No, I'm going to do it!!

How about you?

What are your grand plans?

Take a moment to answer my poll to the top right...what is your number one goal?

My pet portrait website: robinzebley.com ; my art and animal blog: artandanimals.blogspot.com

Saturday, November 29, 2008

Risky Business

Linda Blondheim pointed out in her comment on this blog, and others echoed, to make the leap requires a risk taking personality. I'm not sure risk is exactly the right description...I think it's risk and...

Bullheadedness?
Cockiness?
Pride?

Not words that usually are seen in a positive note, but frankly, I think you have to have it. It requires that almost blind pride that parents have in the early years. Their baby is smarter...all of our babies are smarter...than anyone elses, of any baby that was ever born. Every baby will be a doctor or president!

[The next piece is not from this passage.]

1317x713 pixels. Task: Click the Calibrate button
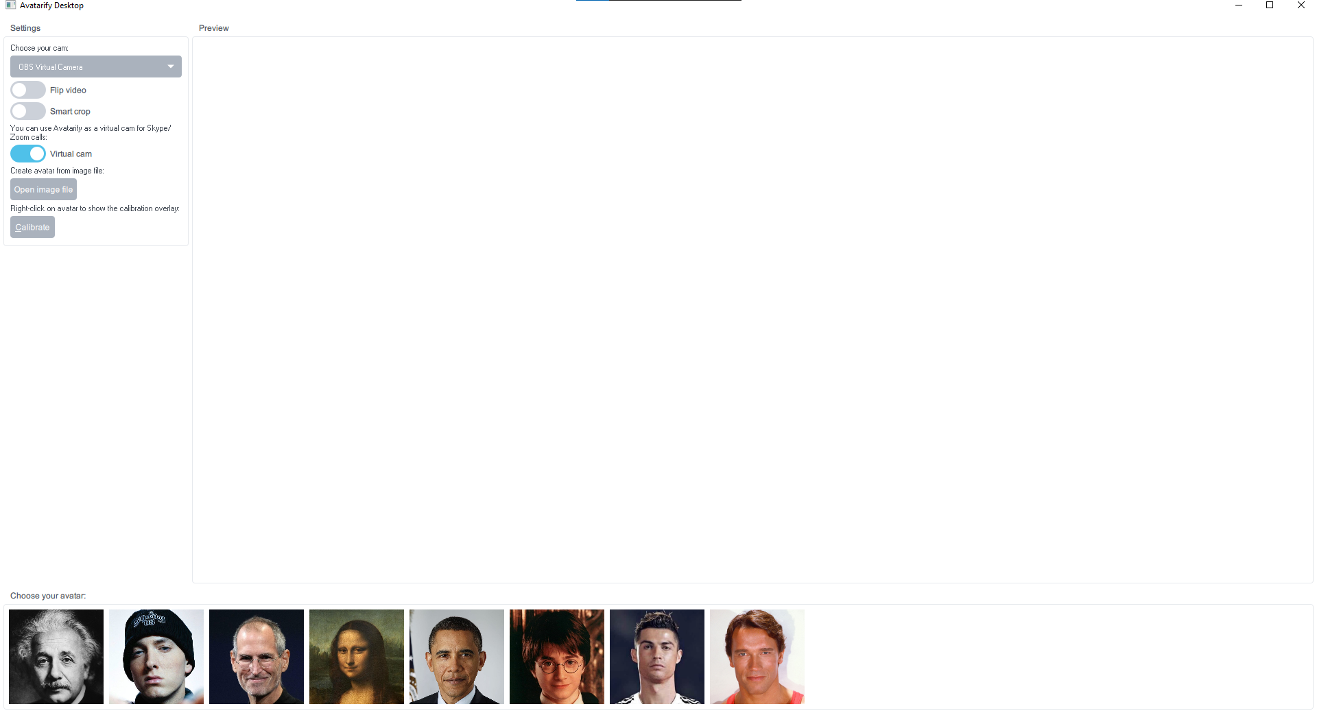[x=32, y=227]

You have to love and have confidence in your work in the same way. We try to tamp that hubris down, but I think it's a necessary ingredient.

I know we can find famous artists...masters...who were full of self doubt, etc., but SOMETHING made them keep going on their particular path, and I think that something is that bullheadedness that they were going in the right direction for them, despite what critics or friends or anyone said.

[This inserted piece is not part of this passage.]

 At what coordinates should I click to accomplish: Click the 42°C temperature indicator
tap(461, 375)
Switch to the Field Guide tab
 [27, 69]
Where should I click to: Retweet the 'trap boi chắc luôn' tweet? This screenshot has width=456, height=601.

Not that they ever arrived. Really good artists are always moving forward down their path. We have something in mind and it seems always just a tad out of reach, skillwise.

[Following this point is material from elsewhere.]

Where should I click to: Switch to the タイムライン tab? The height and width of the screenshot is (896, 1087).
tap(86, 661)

There's that inability to quite define on canvas or paper where you want to go. Who was it that said that they could never get that light...the light that they saw in their minds eye and spent their lifetime trying to convey?

So I think there's a funny push/pull between that cocky pride in your work and the just out of reach "something". And I think that's where delicious energy and life reveals itself in good art.

I think that's why someone like Thomas Kinkade's work seems so dead.

We of course have to view our work critically and welcome crits. But we also have to have be bullheaded about ourselves, our ability to "make it"...to be in love with our work, even if it's not nice to say so!

Wednesday, November 26, 2008

Creative women...we just can't help it!!




One of my favorite webspaces is artist and photographer, Carole Holt. Now, Carole's interests are different than mine, she's into antiques and primitives and was before "country" was a decorating fad. But what I really like about her site is that she has gathered together in one web spot her artsy friends who share this niche and others she's discovered along the way. I've met many of them...Carole is a family friend...and have really been struck by how creative these midlife women are.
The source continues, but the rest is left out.